HIMSS: Hospital CIO's Should Not Only Manage Healthcare IT, But Also Biomedical Engineering

I have written in the past about the territoriality of the IT department in hospitals, observing that the departments I was exposed to seemed more political than the clinical departments themselves. This territoriality came at the expense of clinicians' and patients' best interests.

This phenomenon seems to go beyond the confines of the hospital IT shop, perhaps as a manifestation of the IT culture. For example:

Other have observed - unapprovingly so - how the health IT trade group HIMSS, via a massive lobbying effort and via its offspring, the CCHIT, has sought to gain hegemony over health IT through a "certification" process, a service for which CCHIT desires to be the sole provider.

It's become worse. Now control over biomedical instrumentation (which includes such safety critical devices as ventilators, cardiac and other physiologic monitors, heart-lung machines, radiological devices, etc.) is sought.

In the June 2009 HIMSS analytics report "Devices in Hospitals" (link to PDF):

Page 7:

... It appears that the IS department [a.k.a. IT department, or Management Information Systems department - ed.] is becoming the key support department for interfaced intelligent medical devices. This is a natural extension as IS departments build and support a cadre of interfaces to improve the collection and use of data within the hospital.


Then at the end of the report, in the Conclusion, a leap of logic of gargantuan proportions:


What is less clear at this time is whether the biomedical operations will be placed under the IS department for management. We believe that it should be , ala the movement of responsibility for telecommunications to the CIO when telecommunications and information technologies merged in the last 15 years .
* * * *
- REQUIRED TASKS
A) For the post on hospital CIOs and biomedical engineering, decide whether each statement agrees with it. Answer yes or no and quote the deciding words.
(i) The "Devices in Hospitals" report came out in June 2009.
(ii) The writer found the clinical departments more political than the IT departments.
(iii) The report's conclusion likens the proposed shift to the earlier transfer of telecommunications responsibility to the CIO.
B) Supply the next part of the post on hospital CIOs and biomedical engineering, picking up after its final sentence.
The entries after the post are not needed for any of this work.
* * * *
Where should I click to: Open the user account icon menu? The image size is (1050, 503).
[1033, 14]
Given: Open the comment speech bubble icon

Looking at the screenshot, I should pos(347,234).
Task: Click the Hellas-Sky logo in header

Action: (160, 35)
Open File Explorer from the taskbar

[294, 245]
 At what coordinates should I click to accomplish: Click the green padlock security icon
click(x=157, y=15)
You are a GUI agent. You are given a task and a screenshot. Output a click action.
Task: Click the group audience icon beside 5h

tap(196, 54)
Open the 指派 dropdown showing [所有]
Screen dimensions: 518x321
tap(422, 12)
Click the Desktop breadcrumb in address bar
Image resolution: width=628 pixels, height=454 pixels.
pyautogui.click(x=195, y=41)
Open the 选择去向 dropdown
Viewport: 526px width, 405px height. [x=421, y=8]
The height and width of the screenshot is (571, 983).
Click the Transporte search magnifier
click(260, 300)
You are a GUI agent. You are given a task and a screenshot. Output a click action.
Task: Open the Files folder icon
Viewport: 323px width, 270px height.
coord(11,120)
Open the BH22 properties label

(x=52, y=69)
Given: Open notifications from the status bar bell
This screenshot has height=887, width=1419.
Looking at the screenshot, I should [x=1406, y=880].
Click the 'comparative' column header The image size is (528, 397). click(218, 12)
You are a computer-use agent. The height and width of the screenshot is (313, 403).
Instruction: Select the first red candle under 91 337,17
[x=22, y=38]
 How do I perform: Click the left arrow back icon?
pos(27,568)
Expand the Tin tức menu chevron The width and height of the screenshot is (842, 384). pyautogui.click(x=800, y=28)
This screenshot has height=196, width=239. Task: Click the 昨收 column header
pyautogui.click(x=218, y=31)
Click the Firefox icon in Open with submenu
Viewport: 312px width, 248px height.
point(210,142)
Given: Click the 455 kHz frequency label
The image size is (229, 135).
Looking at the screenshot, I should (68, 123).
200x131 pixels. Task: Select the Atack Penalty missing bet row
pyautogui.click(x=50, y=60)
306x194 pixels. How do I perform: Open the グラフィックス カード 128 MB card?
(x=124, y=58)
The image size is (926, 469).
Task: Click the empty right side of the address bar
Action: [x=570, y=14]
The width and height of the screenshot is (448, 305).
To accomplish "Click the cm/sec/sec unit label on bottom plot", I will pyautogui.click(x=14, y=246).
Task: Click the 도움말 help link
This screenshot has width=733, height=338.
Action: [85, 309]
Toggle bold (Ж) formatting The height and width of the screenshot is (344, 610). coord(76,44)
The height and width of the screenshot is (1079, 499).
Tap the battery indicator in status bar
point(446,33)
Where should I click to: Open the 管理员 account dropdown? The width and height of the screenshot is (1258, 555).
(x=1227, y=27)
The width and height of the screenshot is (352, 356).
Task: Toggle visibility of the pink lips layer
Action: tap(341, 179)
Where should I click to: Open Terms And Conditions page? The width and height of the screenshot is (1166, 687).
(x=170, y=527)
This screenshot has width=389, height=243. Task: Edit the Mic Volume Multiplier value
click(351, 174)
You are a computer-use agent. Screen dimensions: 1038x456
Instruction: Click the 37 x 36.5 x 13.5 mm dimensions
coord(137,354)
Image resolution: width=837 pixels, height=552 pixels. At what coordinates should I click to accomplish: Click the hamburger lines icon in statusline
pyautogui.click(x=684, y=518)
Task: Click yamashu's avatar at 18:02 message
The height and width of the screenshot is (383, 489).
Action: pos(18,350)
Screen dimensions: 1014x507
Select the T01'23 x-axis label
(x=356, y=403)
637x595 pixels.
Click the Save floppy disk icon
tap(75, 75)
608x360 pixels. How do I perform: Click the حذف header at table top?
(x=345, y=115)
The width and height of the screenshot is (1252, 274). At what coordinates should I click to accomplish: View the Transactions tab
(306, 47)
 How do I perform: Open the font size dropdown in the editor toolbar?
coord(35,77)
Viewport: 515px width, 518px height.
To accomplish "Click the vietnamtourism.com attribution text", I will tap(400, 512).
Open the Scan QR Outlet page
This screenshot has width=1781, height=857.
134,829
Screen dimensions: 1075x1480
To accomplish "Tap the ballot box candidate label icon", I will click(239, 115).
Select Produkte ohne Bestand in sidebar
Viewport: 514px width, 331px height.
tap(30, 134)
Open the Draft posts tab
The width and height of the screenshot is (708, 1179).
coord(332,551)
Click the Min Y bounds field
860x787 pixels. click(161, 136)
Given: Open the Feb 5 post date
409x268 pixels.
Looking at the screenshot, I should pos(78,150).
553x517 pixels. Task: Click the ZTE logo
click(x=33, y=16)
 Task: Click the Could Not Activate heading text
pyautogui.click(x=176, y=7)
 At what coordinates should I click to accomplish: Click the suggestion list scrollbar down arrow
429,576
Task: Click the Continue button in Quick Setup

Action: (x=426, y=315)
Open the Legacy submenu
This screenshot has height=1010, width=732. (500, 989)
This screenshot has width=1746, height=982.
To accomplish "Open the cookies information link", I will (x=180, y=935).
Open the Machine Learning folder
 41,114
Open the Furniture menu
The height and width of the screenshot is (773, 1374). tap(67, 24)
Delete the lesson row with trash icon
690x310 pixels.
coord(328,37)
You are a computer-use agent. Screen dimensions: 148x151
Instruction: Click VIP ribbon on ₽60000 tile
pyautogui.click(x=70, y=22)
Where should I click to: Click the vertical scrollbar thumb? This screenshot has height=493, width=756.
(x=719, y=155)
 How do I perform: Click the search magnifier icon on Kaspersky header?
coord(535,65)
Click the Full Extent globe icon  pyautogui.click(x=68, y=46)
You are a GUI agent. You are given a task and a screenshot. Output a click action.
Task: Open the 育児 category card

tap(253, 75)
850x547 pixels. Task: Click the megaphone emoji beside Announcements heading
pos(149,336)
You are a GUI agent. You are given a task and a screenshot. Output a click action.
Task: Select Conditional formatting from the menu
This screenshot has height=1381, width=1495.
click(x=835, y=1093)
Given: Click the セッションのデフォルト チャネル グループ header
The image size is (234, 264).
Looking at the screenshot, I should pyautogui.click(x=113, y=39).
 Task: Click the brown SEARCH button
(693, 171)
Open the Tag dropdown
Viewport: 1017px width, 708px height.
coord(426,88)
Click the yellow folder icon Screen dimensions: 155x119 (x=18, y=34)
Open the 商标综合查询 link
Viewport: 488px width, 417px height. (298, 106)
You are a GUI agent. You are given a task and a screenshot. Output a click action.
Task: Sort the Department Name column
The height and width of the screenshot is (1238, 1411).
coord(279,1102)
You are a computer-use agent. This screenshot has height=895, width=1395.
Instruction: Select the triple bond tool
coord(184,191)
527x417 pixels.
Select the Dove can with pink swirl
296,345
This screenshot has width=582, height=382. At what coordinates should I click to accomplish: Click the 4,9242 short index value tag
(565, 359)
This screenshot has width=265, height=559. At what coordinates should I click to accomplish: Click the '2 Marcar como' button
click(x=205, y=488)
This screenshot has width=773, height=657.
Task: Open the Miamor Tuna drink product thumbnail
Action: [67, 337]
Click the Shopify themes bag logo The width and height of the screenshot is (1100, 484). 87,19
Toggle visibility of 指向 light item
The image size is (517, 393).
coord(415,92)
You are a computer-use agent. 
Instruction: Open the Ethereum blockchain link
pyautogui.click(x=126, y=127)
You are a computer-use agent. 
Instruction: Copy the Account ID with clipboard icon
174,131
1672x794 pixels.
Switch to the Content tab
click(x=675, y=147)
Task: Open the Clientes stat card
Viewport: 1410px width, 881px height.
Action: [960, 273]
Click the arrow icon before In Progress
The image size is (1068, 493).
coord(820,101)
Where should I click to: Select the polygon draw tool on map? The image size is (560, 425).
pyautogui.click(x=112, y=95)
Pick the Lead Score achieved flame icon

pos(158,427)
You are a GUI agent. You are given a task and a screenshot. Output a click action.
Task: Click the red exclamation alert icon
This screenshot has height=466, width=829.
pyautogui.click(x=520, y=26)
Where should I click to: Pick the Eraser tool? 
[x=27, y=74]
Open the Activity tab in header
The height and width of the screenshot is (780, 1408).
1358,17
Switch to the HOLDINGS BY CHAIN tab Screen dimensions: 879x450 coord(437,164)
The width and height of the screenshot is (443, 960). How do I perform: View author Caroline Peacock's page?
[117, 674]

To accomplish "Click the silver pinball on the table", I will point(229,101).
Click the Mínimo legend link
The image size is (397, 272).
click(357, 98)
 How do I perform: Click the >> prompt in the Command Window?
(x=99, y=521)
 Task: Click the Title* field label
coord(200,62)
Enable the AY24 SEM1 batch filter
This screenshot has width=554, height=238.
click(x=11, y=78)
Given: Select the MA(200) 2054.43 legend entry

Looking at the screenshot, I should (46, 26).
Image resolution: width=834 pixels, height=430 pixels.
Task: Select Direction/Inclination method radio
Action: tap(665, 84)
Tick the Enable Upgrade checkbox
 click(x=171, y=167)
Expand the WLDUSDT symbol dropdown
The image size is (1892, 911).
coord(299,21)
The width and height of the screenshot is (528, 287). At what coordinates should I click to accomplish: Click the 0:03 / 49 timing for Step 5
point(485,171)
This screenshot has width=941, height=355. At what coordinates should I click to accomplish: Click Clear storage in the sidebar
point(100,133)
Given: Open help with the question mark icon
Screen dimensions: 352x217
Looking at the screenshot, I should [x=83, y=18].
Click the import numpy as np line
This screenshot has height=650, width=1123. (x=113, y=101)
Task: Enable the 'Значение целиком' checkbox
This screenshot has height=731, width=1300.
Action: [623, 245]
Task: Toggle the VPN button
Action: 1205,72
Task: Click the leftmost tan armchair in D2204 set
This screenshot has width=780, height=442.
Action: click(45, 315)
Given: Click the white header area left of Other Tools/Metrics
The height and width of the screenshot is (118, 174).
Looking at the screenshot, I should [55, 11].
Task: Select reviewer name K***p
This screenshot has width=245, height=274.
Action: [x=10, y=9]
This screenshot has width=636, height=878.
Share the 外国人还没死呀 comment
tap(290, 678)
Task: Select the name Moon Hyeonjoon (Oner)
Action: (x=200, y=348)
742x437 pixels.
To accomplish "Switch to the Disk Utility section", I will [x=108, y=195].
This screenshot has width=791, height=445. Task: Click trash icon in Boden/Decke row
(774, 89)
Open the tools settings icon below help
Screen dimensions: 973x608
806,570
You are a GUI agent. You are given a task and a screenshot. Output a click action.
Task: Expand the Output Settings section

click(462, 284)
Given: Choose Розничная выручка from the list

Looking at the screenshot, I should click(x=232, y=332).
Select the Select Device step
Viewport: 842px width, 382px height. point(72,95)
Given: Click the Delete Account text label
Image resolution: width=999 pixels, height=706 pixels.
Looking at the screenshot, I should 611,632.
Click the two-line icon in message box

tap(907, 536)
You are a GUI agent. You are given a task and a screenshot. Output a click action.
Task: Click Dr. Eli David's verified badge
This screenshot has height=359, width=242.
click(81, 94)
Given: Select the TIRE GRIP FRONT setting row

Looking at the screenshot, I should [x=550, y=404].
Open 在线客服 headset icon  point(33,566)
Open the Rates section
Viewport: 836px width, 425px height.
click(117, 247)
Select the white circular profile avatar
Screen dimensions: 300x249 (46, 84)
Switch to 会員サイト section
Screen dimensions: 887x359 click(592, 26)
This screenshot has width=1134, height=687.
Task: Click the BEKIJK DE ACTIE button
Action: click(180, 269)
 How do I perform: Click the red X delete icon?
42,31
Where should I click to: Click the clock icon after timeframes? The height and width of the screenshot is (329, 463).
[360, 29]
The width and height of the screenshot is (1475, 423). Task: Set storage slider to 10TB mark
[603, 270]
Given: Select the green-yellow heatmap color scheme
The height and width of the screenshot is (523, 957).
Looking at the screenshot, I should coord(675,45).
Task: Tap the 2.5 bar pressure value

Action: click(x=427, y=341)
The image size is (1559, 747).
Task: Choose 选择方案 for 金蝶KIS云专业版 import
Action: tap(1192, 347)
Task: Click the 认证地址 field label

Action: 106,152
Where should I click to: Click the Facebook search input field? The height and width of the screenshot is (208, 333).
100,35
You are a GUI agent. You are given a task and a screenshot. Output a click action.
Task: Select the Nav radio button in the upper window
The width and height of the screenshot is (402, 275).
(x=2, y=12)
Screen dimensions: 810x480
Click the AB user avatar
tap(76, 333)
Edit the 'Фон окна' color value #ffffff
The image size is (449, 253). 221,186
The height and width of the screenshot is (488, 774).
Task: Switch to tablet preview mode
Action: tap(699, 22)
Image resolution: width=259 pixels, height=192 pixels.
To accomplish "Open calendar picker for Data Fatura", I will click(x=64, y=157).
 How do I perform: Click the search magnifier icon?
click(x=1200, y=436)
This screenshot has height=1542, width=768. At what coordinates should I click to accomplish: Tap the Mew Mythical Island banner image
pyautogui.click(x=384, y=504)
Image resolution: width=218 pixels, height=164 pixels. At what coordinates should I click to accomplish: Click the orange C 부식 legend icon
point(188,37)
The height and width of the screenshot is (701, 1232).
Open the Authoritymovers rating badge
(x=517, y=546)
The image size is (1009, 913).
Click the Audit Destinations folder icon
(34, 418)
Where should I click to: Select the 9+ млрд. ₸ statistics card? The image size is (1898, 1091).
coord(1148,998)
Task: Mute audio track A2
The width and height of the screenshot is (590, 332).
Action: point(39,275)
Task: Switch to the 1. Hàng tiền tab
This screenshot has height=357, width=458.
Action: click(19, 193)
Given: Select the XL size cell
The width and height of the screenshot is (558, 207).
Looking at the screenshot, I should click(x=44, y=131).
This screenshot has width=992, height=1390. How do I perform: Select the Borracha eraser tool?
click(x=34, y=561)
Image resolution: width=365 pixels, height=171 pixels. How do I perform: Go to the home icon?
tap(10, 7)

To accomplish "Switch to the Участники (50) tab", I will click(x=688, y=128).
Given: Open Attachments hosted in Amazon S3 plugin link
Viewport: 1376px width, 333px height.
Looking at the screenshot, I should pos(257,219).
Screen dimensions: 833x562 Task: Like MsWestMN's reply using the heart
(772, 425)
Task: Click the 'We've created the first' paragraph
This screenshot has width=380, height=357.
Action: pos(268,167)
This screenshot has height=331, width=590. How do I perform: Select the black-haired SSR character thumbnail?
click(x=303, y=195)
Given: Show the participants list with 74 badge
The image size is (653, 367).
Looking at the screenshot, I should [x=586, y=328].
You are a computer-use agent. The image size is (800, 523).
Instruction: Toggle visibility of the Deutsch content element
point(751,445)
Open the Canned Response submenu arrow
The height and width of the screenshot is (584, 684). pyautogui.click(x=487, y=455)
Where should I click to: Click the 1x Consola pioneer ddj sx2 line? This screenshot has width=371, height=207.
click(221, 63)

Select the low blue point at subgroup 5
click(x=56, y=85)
* * * *
- ANSWERS PER TASK
A)
(i) Yes: "In the June 2009 HIMSS analytics report "Devices in Hospitals""
(ii) No: "the departments I was exposed to seemed more political than the clinical departments themselves"
(iii) Yes: "ala the movement of responsibility for telecommunications to the CIO"

B)
Au contraire ... it is very clear to those who know what they're doing that this is a very bad analogy and suggests HIMSS does not understand the vast differences between the discipline and functions of biomedical engineering, versus the IT department role of management of computer and other ICT's (information and communications technologies). I find this astonishing.

Having done a clerkship in biomedical engineering in medical school, and being somewhat knowledgeable about electronics as an FCC-licensed radio amateur at the Extra class (highest certification attainable by a series of FCC examinations), I find the HIMSS Analytics position risible and dangerous. It suggests a desire to expand territory even further into an area for which CIO's and hospital IT personnel are even less qualified - indeed, far less qualified - than clinical IT.

Apparently, CCHIT wants to have hegemony over "certification" of clinical IT, and the parent organization HIMSS through its research arm opines IT should also take over "medical devices" (while still excluding clinical IT from that categorization to avoid regulation, of course).

As I first asked over ten years ago after observing IT personnel in hospitals :


Who, exactly, are the IT personnel in hospitals, and what, exactly, in their backgrounds qualifies them for major involvement in clinical affairs, let alone leadership roles regarding safety-critical clinical devices?


Perhaps the Joint Commission, FDA, and other regulators need to start asking the same question.